If it were a perfect world, your engine would have 0% leakdown. But this old world isn't perfect, which means you are going to have compression bypass the rings and pressurize the crankcase.
You can leave a breather out of the equation, which means crankcase pressure will find some other means to vent itself. It may test the integrity of your timing cover seal, your rear main seal, or perhaps the fit between your dipstick and dipstick tube. The pressure has to go somewhere. And any pressure that got past the rings on a compression stroke will get back past the rings on an intake stroke, contaminating your intake charge. And do you really want to pull the distributor or a valve cover, just to add a quart of oil when the motor needs it? :jawdrop:
We run external vacuum pumps on the drag motors and an additional dry sump pump stage on the oval track motors, just to pull a vacuum in the pan when we're using low tension rings. It helps keep the top rings stable, so they will seal. But it also helps keep the oil ring from being flooded with oil. So much so that we would have to crank up pump pressures a bit to adequately oil the wrist pins. After running a motor with vacuum in the crankcase, you could pull the heads and the piston domes and chambers would look s-w-e-e-t.

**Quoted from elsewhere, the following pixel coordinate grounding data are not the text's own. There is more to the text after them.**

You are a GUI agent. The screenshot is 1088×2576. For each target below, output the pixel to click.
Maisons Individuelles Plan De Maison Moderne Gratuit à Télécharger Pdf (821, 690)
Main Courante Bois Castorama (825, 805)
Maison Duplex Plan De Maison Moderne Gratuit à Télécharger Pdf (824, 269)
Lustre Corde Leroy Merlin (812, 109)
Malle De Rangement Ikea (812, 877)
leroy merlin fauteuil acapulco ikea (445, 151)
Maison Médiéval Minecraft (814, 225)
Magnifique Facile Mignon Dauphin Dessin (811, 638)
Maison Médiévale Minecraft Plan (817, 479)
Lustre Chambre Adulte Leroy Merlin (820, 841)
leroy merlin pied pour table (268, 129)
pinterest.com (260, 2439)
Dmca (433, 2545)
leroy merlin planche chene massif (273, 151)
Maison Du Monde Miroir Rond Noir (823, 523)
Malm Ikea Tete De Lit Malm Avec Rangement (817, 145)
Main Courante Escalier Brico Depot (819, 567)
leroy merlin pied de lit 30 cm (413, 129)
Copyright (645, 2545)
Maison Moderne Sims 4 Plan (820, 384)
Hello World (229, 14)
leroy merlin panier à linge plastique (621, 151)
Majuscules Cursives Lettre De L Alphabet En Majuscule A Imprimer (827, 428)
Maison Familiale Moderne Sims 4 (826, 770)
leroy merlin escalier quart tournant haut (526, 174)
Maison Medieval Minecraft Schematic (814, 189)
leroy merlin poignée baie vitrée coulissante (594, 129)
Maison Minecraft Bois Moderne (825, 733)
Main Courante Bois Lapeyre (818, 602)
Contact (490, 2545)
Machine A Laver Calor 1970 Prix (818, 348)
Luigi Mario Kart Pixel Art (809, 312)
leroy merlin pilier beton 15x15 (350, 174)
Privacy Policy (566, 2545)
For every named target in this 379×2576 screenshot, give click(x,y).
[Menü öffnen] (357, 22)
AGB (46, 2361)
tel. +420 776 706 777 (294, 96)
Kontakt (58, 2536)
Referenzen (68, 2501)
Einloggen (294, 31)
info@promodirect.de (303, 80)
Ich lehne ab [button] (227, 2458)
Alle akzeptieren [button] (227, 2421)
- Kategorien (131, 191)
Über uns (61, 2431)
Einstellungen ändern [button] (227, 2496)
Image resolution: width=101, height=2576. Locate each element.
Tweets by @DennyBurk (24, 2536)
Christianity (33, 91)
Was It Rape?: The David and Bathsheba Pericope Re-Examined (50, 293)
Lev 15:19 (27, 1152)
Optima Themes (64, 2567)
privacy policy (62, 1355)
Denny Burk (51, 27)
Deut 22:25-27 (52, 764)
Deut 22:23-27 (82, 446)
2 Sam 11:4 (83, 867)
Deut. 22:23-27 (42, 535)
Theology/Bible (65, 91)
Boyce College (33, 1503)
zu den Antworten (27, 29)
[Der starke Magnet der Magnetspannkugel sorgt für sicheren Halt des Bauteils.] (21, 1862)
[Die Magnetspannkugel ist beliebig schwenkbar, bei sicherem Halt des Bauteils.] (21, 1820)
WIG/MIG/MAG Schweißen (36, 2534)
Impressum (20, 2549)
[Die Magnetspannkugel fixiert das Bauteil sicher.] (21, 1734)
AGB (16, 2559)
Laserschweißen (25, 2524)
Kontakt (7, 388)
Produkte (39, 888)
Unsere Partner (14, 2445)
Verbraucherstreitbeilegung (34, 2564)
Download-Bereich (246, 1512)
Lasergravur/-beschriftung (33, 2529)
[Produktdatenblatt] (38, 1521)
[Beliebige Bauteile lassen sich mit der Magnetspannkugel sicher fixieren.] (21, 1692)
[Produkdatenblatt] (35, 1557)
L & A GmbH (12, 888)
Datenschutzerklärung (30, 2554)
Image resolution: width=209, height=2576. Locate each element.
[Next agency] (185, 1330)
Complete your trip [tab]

The reason your valve covers have no breather holes is down to the early model motors having breather caps on the old-style front fill tube and road draft tubes. Your 305 with an intake built in the last 30+ years will have no provisions for either. Put a PCV valve in one cover and a breather in another and you should have a pretty clean installations. The vacuum signal on the PCV valve will pull air into the breather on the opposite side and you won't have to worry about oily breathers.